The way service industries operate shifts along with the changes in people’s lifestyles, taste preferences and convenience — and this is no more apparent than with coffee.

 

Worldwide coffee production has increased 49%* over the last 20 years, but our per capita coffee drinking hasn’t changed all that much, at least in the past two decades.

But the reasoning, tastes, and general expectations for the average “cup of Joe” are radically different than they were before.

 

 

Looking back to the mid-‘90s, we can easily see just how differently people viewed the commodity of coffee.

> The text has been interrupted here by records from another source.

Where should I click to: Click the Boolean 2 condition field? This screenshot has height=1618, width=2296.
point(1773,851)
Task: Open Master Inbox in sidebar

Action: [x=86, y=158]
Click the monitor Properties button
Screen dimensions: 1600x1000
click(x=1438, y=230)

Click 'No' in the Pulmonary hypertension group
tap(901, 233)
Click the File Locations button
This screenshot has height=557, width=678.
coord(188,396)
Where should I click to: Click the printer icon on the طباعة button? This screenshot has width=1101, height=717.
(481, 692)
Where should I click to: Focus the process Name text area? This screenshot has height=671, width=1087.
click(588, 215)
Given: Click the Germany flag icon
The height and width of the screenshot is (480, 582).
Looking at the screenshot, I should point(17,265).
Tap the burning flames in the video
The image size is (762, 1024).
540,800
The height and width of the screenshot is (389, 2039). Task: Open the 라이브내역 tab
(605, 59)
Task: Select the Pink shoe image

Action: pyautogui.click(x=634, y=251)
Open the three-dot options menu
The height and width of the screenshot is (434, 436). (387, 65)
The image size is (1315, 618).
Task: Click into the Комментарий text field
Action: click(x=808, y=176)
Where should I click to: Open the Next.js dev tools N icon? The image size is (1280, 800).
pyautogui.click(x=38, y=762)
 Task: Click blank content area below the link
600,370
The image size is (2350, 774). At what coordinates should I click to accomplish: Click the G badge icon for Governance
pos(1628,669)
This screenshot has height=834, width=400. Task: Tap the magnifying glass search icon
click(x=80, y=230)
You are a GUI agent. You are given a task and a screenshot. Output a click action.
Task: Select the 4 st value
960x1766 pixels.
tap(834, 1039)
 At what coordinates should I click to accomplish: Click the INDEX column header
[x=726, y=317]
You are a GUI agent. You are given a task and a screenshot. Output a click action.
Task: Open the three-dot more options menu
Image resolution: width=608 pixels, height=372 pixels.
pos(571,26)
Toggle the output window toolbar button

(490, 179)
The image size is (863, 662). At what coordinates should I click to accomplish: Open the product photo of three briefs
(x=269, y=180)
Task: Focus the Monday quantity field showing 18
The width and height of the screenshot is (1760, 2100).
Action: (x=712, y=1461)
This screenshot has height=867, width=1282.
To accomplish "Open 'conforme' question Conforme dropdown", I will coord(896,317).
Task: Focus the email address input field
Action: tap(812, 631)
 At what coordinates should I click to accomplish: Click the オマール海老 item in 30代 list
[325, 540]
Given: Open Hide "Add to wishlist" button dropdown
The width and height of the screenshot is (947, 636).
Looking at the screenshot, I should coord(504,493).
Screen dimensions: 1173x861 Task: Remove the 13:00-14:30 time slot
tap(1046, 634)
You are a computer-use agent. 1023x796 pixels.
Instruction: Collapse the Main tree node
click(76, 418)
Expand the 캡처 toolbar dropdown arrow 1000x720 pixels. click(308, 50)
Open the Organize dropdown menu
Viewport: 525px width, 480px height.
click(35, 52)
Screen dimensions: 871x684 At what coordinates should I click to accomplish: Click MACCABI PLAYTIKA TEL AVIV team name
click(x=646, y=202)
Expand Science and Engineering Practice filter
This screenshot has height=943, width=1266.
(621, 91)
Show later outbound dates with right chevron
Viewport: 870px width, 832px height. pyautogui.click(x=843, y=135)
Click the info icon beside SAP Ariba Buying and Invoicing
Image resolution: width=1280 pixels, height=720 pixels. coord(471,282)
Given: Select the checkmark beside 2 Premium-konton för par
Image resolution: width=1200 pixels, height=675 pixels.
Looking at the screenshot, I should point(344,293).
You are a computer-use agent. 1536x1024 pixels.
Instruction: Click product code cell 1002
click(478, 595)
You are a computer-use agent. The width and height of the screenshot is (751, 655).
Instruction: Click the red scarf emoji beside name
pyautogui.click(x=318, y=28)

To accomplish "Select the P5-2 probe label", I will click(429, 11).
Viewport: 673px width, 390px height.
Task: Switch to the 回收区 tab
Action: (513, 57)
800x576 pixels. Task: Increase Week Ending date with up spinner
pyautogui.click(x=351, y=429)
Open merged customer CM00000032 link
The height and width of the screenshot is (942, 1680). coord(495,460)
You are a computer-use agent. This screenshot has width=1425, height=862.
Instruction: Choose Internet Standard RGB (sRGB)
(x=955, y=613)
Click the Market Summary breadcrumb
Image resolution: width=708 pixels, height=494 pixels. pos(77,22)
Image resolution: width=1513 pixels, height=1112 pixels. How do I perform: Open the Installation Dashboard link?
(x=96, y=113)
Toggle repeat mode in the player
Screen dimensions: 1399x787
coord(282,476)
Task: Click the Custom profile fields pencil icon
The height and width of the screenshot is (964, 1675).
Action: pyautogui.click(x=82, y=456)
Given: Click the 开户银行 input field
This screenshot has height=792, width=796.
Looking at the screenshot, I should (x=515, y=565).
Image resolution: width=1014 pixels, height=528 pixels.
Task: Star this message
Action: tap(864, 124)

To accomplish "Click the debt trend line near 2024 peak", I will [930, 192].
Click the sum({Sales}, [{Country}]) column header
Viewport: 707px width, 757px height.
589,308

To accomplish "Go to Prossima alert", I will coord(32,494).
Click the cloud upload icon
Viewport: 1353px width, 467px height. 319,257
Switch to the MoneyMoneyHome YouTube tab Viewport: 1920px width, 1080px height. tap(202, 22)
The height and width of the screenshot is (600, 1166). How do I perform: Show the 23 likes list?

Any long-standing barista will tell you that the coffee culture was certainly not mainstream in those days.

Apart from Italian and Greek circles that have always cultivated this culture, it was not something you thought about too much.

 

As you made breakfast, you’d have a cup of coffee; but its taste was not in the driver’s seat of the consumer mindset.

Often enough, it was a choice between pre-ground and stale supermarket bought coffee or lifeless, freeze dried instant coffee.

Most households viewed this as the default; the number of local cafes dedicated to a bespoke coffee experience did not exist in the suburbs in the variety that we take for granted today.

 

 

The way we made coffee has changed as well.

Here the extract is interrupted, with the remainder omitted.